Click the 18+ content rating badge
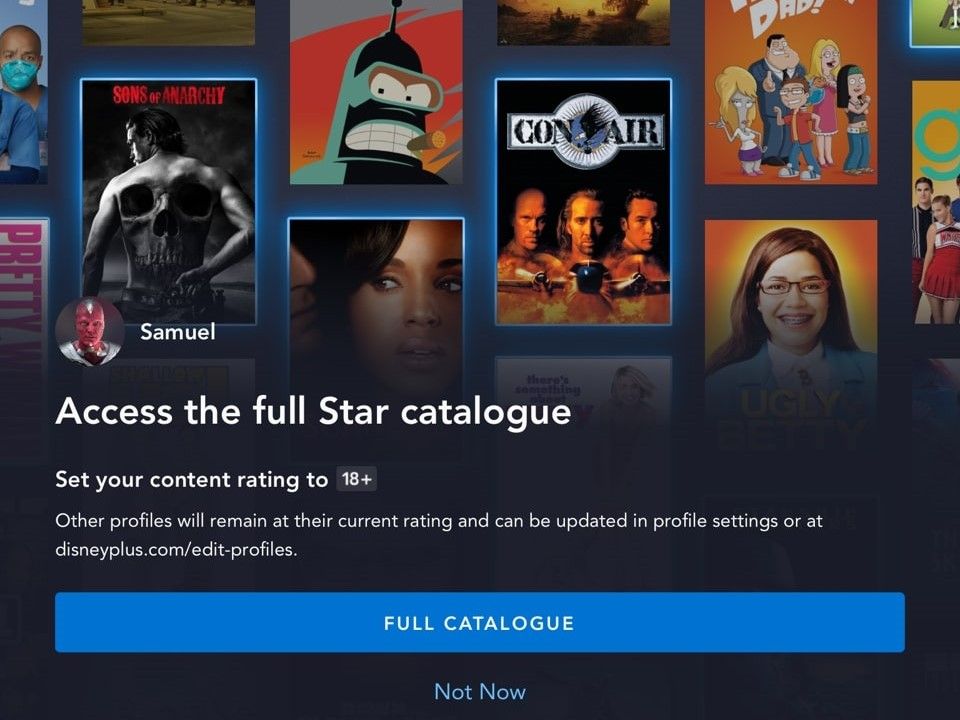 point(356,479)
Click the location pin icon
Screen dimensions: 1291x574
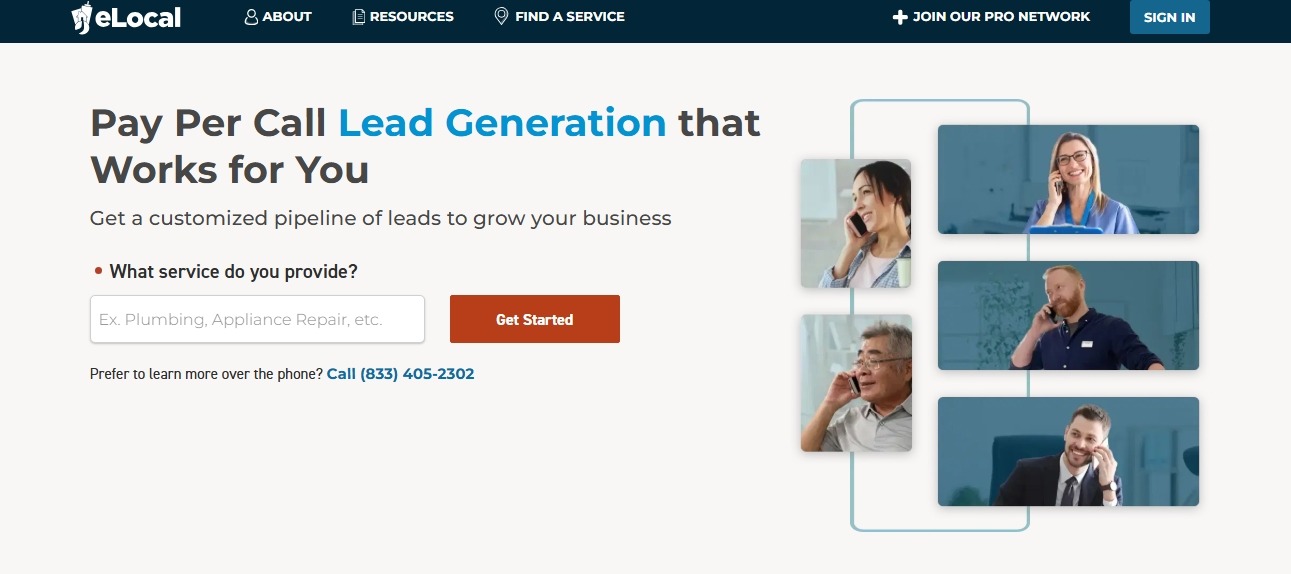(501, 17)
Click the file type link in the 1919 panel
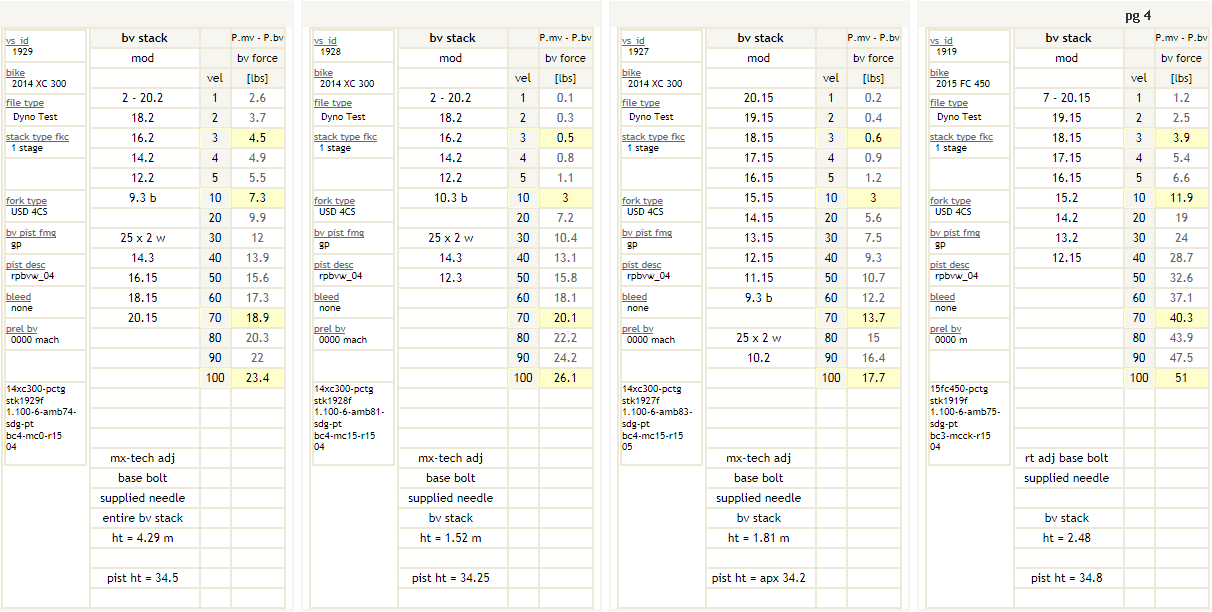The image size is (1212, 612). 949,103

+ + + + +

Copy every line above exactly; images stay out.

Click the 18+ content rating badge
 point(356,479)
Click the location pin icon
Screen dimensions: 1291x574
(501, 17)
Click the file type link in the 1919 panel
The image size is (1212, 612). 949,103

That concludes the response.